Mystery 123 phone calls

Last year, we reported on landline owners who had been charged for mystery calls and said that engineers testing lines could be the cause. And we’ve had 150 comments about this here on Which? Convo, including from Lindsey:

‘Yep, just looked at my bill and there’s a call to 123 charging me 36p. Funny that I don’t even have my house phone plugged in. To top it off there was an engineer in my street the day of the call! Annoyed.’

Openreach said it was unaware of any issues but later apologised to customers and told engineers not to make calls on customer lines or boxes.

Despite this, you’ve told us it’s still an issue – but phone providers don’t always refund the charges and won’t block the 123 number. Yet we had no joy when we asked BT to consider making calls free, or cheaper, to help.

Top 123 tips

1. Save money, check the time online.
2. Check your bill for 123 calls – report any to your provider.
3. Blocking calls – phones featuring call barring can block specific numbers for outgoing and incoming calls.

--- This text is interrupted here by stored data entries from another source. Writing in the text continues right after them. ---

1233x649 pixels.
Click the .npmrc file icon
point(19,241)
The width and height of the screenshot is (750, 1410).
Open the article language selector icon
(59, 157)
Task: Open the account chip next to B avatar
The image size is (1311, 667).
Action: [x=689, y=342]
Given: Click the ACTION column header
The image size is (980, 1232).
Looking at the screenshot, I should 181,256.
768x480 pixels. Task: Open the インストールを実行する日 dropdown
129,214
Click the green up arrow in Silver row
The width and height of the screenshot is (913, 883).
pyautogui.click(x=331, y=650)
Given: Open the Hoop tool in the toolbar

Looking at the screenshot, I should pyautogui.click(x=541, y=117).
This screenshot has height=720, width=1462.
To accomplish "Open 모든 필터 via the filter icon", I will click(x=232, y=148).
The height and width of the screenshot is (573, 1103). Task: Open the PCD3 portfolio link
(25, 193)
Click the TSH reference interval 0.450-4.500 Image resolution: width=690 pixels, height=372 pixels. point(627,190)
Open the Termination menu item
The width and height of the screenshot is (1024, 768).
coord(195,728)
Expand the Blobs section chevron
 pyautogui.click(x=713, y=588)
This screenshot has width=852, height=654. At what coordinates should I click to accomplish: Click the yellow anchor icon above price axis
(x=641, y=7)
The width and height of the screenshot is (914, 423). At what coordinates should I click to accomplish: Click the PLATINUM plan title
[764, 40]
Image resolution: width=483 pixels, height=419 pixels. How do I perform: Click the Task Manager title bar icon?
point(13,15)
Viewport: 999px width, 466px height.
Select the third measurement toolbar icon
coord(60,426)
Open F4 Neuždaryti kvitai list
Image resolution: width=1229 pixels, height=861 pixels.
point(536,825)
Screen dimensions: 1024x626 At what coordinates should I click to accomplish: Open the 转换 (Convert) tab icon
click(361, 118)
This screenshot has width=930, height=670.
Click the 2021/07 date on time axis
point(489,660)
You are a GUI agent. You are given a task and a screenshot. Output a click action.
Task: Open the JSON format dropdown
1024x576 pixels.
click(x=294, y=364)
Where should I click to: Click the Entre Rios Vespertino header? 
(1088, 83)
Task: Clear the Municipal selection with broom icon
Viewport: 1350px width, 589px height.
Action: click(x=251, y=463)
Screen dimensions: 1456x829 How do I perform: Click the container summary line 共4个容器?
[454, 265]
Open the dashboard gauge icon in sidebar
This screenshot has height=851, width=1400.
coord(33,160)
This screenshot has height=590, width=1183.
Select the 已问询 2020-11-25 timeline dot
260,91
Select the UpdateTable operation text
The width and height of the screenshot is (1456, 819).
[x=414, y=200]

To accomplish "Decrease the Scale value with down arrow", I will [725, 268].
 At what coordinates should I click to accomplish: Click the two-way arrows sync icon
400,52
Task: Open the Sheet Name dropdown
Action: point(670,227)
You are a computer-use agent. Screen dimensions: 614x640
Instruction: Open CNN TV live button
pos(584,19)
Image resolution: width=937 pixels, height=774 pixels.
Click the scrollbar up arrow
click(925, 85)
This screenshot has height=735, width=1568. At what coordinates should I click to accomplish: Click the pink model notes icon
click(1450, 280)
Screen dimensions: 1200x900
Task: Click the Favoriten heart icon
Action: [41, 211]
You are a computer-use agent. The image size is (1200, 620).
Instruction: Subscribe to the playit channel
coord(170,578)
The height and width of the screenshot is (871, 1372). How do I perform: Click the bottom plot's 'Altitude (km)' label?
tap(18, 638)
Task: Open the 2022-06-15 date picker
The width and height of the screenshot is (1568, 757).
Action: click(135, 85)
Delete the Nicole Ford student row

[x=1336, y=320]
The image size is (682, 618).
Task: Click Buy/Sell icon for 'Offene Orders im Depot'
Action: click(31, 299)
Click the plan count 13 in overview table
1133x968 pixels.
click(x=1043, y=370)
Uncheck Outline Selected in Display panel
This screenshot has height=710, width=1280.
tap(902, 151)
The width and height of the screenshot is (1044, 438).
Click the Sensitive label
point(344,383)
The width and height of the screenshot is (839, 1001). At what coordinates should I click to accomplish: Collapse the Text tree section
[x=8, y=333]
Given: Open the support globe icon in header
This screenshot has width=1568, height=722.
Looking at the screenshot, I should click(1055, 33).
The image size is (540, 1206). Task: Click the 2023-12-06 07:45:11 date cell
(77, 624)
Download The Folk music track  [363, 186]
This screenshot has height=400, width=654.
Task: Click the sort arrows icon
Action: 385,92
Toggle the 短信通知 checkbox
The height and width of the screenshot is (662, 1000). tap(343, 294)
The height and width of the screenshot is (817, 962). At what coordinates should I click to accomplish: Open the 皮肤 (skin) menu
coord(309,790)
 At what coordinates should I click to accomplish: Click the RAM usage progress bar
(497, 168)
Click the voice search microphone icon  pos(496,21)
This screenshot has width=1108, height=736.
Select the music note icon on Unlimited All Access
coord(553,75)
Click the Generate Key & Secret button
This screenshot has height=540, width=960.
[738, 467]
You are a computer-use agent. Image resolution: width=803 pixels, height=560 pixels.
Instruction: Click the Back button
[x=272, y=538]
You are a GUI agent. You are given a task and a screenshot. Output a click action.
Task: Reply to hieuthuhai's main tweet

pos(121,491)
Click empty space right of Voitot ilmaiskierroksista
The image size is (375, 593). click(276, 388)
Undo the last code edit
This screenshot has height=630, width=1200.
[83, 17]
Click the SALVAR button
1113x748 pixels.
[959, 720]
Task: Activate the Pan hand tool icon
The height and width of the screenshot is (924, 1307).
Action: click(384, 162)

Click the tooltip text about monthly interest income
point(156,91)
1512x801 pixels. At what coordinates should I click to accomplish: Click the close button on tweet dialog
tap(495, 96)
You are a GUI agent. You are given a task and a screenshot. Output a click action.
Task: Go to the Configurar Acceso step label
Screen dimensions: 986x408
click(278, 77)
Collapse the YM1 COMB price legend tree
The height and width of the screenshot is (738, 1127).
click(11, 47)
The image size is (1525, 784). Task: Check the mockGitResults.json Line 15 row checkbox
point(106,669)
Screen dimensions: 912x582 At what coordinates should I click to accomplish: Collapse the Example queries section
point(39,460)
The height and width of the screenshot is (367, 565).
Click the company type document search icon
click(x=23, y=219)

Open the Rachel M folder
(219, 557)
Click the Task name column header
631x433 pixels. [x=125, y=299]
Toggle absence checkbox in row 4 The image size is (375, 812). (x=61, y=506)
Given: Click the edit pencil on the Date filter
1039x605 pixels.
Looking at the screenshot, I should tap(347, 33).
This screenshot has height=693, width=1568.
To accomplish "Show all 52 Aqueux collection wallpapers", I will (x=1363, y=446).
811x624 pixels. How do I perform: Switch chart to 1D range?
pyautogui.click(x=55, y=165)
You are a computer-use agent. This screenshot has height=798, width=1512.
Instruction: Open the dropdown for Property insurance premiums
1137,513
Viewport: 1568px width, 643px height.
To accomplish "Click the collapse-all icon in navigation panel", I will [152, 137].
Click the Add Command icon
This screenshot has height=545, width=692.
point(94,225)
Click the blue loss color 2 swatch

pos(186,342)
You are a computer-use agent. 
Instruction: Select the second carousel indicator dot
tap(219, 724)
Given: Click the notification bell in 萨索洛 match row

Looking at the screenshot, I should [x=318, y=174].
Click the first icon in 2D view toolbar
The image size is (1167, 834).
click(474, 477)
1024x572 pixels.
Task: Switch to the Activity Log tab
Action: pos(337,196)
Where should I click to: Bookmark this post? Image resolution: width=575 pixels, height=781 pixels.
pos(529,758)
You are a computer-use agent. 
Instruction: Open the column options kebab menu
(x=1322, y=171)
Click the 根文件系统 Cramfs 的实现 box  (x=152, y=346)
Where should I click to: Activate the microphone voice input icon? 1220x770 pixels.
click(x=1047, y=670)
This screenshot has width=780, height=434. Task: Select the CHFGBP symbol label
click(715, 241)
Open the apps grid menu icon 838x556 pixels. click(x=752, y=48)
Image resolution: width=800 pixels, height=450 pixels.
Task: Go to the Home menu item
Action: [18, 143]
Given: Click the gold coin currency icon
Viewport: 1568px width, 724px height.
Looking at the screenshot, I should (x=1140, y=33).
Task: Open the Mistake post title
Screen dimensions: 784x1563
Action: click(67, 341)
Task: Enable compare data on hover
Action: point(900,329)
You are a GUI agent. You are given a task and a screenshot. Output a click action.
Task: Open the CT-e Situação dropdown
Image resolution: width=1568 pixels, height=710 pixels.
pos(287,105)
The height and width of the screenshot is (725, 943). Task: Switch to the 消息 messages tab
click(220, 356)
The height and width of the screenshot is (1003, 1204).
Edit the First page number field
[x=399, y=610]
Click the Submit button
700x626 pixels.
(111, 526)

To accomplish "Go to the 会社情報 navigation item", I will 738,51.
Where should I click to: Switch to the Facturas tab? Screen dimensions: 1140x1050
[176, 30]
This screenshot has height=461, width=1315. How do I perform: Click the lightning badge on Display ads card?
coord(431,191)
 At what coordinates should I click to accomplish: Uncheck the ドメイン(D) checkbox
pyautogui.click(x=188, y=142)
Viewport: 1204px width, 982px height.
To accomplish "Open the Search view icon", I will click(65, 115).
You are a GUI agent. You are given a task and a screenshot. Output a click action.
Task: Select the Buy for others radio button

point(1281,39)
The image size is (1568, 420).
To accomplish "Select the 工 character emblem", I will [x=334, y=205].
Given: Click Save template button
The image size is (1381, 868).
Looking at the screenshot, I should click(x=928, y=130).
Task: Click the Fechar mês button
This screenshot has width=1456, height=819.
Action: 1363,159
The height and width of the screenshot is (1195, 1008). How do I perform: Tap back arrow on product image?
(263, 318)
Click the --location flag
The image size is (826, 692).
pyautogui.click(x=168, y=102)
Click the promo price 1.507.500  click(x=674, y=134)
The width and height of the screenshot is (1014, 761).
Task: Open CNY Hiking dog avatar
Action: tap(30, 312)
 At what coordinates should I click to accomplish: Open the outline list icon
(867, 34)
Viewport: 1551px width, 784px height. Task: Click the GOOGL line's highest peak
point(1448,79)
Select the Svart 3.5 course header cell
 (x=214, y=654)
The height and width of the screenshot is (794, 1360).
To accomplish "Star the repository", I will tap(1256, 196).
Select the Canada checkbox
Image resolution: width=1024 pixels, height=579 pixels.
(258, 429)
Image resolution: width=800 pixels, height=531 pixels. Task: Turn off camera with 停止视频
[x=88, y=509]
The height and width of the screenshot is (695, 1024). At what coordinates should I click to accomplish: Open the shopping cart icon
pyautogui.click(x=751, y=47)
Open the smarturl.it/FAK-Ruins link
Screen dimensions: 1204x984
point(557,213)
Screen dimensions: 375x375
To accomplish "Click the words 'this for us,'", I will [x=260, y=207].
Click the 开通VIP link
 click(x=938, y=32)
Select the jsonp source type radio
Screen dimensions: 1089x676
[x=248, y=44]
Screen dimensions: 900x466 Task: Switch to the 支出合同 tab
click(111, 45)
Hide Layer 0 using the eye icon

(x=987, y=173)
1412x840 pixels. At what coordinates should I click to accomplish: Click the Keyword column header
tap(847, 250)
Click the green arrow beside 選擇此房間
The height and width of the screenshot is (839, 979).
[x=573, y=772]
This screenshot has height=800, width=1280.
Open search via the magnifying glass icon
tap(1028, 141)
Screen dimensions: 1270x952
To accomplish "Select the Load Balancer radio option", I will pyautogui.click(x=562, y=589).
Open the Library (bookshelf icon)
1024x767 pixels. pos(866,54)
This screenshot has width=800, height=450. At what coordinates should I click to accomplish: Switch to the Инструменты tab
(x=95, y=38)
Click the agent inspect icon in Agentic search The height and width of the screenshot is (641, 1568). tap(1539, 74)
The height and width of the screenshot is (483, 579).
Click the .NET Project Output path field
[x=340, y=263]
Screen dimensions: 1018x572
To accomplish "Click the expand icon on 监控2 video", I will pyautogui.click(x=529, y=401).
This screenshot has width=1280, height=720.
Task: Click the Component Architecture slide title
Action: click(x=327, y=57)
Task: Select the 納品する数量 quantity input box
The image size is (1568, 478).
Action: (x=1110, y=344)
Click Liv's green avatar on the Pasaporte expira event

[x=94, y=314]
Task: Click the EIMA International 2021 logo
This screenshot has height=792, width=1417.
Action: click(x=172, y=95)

Have you noticed any mystery 123 speaking clock calls on your phone bill?


I think I’ll ring the Netherlands next time I want to know the time [unless there’s a handy policeman passing].

I’d be interested to know how many calls are made to the UK speaking clock these days given that we all have access to an accurate time check on so many devices.

Actually the time doesn’t bother me – it’s the date and day of the week I lose track of.

James Slevin says:
19 October 2017

I had 123 appear on my BT bill randomly. Called BT and they removed. It’s only a small amount but it’s the principle. 45p this time, what next? They soon add up these little charges.

Okan abraham says:
29 May 2018

I love the company

Okan abraham says:
28 June 2018

I love it


“Yet we had no joy when we asked BT to consider making calls free, or cheaper, to help.”

Cheaper is no help when someone is making unauthorised calls to that number. Indeed, it might make it harder to get a refund. Additionally, engineers who make these calls are less likely to stop if they know the impact is only a few pence each time.

“Blocking calls – phones featuring call barring can block specific numbers for outgoing and incoming calls.”

Blocking numbers being dialled from your own handset is of no use in stopping engineers using their own handset to call these numbers when testing the line.


You are conflating two separate issues: the cost of the speaking clock and engineers using it to test phone lines. It’s difficult to imagine a circumstance where you’d want to call the speaking clock these days, it must be a very niche thing to do, the cost is scarcely relevant to all but a very few. If you or anyone else wants to test the line they can simply call 1471.

Phil says:
29 August 2015

Network Rail requires signal boxes and stations to check their clocks once a day. Unless the clocks are radio controlled (does anyone still call them Rugby Clocks?) the Speaking Clock is the preferred method.


The Speaking Clock is a wasteful method for National Rail to prefer. They could use an NTP (Network Time Protocol) server via a mobile device, which costs nothing except for a negligible amount of mobile data traffic.

Phil says:
29 August 2015

Except the use of mobile devices is prohibited in signal boxes.